DIRECTIONS FOR THIS TASK: Write each line exactly as it stands, from the line containing "Given: Close the DRONE.Config.yml tab" through the end of the data.

Data items:
------------------------

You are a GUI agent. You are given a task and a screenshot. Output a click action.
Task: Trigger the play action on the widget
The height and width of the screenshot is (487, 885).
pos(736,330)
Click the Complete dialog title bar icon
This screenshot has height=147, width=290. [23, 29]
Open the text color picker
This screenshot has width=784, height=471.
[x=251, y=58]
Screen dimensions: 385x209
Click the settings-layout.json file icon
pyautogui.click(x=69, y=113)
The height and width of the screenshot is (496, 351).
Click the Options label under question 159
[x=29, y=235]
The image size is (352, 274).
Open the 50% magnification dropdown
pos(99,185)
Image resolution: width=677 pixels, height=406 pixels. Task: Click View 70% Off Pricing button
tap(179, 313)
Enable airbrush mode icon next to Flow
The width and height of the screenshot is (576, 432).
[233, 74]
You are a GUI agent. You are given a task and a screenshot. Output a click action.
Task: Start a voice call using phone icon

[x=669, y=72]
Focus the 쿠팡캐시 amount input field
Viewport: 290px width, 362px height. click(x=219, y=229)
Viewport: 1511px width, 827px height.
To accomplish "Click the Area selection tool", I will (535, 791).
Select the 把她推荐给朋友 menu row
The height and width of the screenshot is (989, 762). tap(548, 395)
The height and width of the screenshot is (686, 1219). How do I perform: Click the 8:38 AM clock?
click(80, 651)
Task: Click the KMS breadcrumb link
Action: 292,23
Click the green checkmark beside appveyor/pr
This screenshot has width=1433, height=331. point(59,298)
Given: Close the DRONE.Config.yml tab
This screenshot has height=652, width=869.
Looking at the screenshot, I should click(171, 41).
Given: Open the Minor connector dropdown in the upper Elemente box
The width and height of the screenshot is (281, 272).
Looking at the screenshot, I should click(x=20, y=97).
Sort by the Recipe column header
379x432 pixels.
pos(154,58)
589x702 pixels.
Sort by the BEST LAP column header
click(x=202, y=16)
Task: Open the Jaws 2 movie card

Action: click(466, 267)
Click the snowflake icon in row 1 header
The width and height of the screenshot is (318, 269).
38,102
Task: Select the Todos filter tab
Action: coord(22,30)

------------------------

EXERCISE OUTPUT:
Given: Close the DRONE.Config.yml tab
This screenshot has height=652, width=869.
Looking at the screenshot, I should click(171, 41).
Given: Open the Minor connector dropdown in the upper Elemente box
The width and height of the screenshot is (281, 272).
Looking at the screenshot, I should click(x=20, y=97).
Sort by the Recipe column header
379x432 pixels.
pos(154,58)
589x702 pixels.
Sort by the BEST LAP column header
click(x=202, y=16)
Task: Open the Jaws 2 movie card

Action: click(466, 267)
Click the snowflake icon in row 1 header
The width and height of the screenshot is (318, 269).
38,102
Task: Select the Todos filter tab
Action: coord(22,30)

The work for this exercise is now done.